Example 17_1_1 pgno:485

#initialization of variables
K = 1.46*10**-4 # lit/mol-sec (rate constant)
cpyridine = 0.1 # mol/lit
K1 = 2.0*10**-5 # cm**2/sec
#Calculations
D = K*cpyridine # sec**-1
k0 = ((D*K1)**0.5)*10**5#in x*10**-5 cm/sec
#Results
print"The diffusion co efficient of methyl iodide in benzene is  x10**-5 cm/sec",round(k0,1)

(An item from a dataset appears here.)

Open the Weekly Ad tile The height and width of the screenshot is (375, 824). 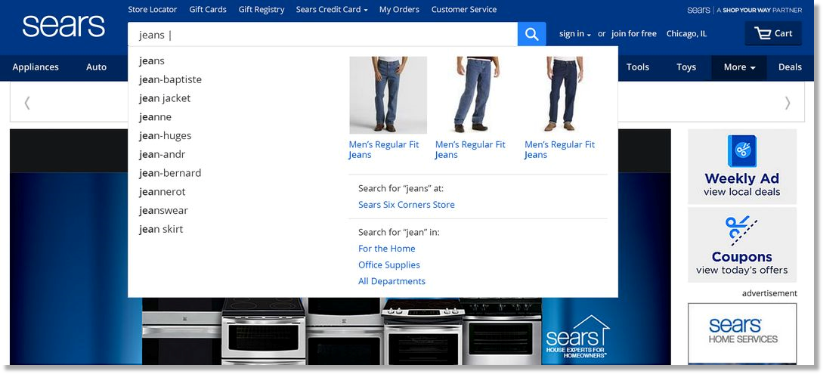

The diffusion co efficient of methyl iodide in benzene is  x10**-5 cm/sec 1.7

Example 17_1_2 pgno:486

#initialization of variables
R = 0.3 # cm
K1 = 18.6 # sec**-1
D = 0.027 # cm**2/sec
from sympy import coth
#Calculations
l = R/3 # cm
n = ((D/(K1*(l**2)))**0.5)*coth((K1*(l**2)/D)**0.5)
#Results
print"The value of reduction in reaction rate due to diffusion is ",round(n,3)

The value of reduction in reaction rate due to diffusion is  0.385

Example 17_1_3 pgno:486

#initialization of variables
k = 16*10**-3 # m.t.c in cm/sec
D  = 1.25*10**-5 # Diffusion co efficient in cm**2/sec
#Calculations 
K1 = (k**2)/D
#Results
print"The rate constant is  sec**-1",round(K1)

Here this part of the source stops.